Par exemple, une vidéo où l’homme dit: «Je lave la vaisselle avec ma femme, des fois ensemble, des fois seul». Un homme en situation de handicap dit que dans les maisons où il y a des personnes en situation de handicap, ce sont toujours les femmes qui s’en occupent: la mère, la sœur ou la fille.
La réaction des internautes a été mitigée: certains apprécient la campagne. Pour d’autres, c’est une atteinte à leur virilité, une manière de féminiser les hommes et de les soumettre aux femmes.
Mais réfléchissons: quel mal y a-t-il à ce qu’un homme fasse des travaux ménagers? Pourquoi en sommes-nous arrivés à considérer que c’est honteux?
Le Prophète lui-même n’avait aucune gêne à participer aux travaux ménagers. Plusieurs hadiths rapportent que Aïcha, son épouse, affirmait que le Prophète, chez lui, «était au service de sa famille». «C’était un homme comme les autres, il nettoyait ses vêtements, trayait ses bêtes et s’occupait seul de sa propre personne». «Il cousait ses vêtements, réparait ses chaussures et faisait ce que font les hommes chez eux».
Dans plusieurs régions du Maroc, notamment au Sud, les hommes participent aux travaux ménagers. Ils font de succulents tajines, préparent le thé, passent le balai, servent les invités.
Aujourd’hui, avec la nucléarisation des familles, les jeunes époux participent aux travaux ménagers, surtout quand les épouses travaillent. C’est le concept de masculinités co-responsables. Ils participent aux tâches, s’impliquent dans l’éducation des enfants, les reçoivent de l’école et leur préparent à manger… N’oublions pas que les plus grands cuisiniers dans le monde sont des hommes!

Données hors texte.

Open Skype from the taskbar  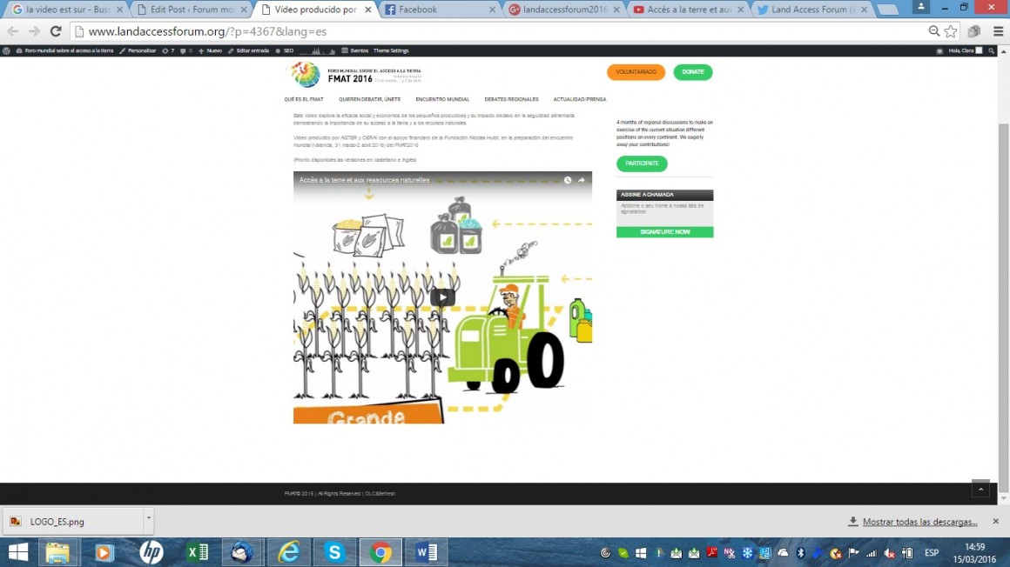(x=335, y=552)
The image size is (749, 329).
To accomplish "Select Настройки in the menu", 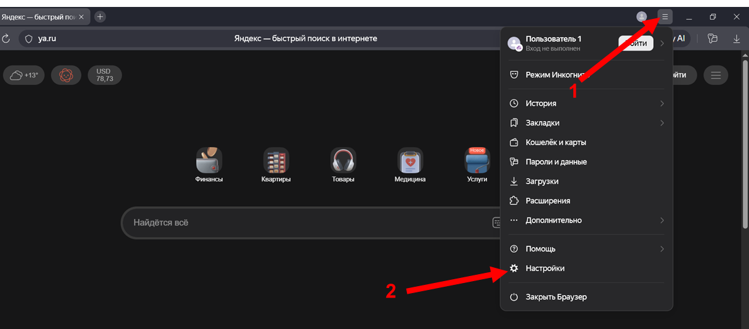I will coord(545,268).
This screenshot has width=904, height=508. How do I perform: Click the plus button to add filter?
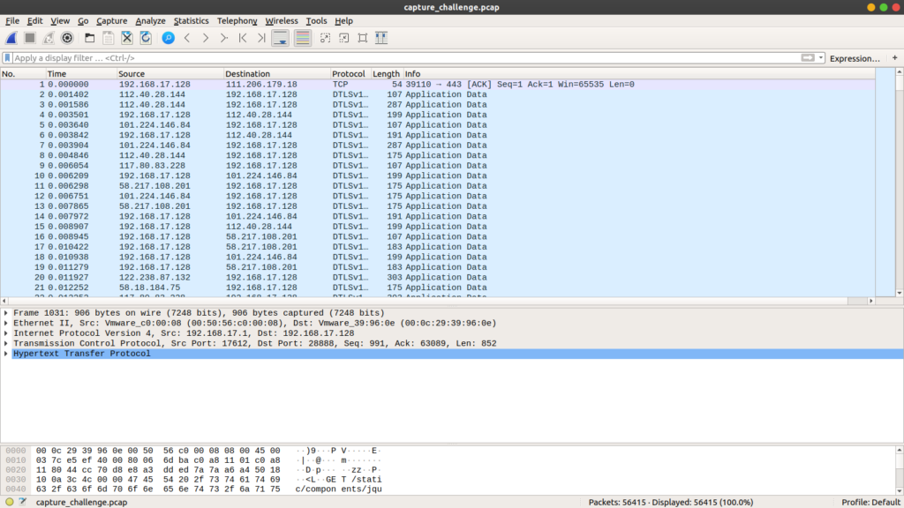(894, 58)
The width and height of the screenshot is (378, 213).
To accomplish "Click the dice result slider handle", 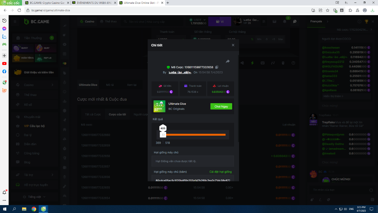I will coord(163,134).
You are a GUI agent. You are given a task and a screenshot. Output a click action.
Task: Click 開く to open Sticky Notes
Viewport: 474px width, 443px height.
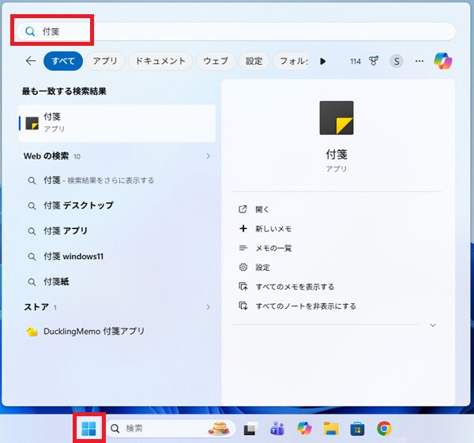262,209

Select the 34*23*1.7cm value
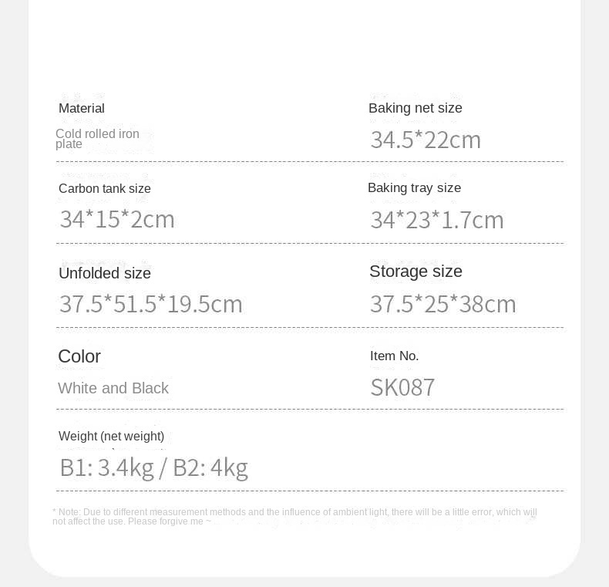click(437, 221)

On voit également des hommes, dans l’espace public, tirer des poussettes de leurs enfants ou porter le bébé sur la poitrine à l’aide d’un «kangourou».
Ces hommes enfantent des filles et souhaitent les voir grandir dans une société où les hommes ne violentent pas les femmes. Le harcèlement sexuel, si courant chez nous, fait partie de cette violence qui affecte la sécurité et le bien-être de nos filles.
La masculinité positive vise à engager les garçons et les hommes à œuvrer pour l’épanouissement et l’autonomisation des femmes, en les respectant et en dialoguant avec elles et non en les tabassant pour s’imposer.
Ce qui favorise l’harmonie basée sur la confiance mutuelle et non la méfiance.
Elle permet de lutter contre le viol, le sexisme, le harcèlement sexuel, la drague sauvage et toutes les formes de violence à l’égard des femmes.
L’objectif n’est pas de diminuer la valeur des hommes, mais de valoriser la masculinité en en faisant un levier de développement pour les femmes et pour les hommes.
Utiliser positivement sa masculinité, c’est avoir un comportement respectueux à l’égard des femmes, les considérer comme des êtres humains munis d’un esprit et pas seulement d’un corps sexuel… Sans jamais oublier que les hommes sortent des ventres des femmes.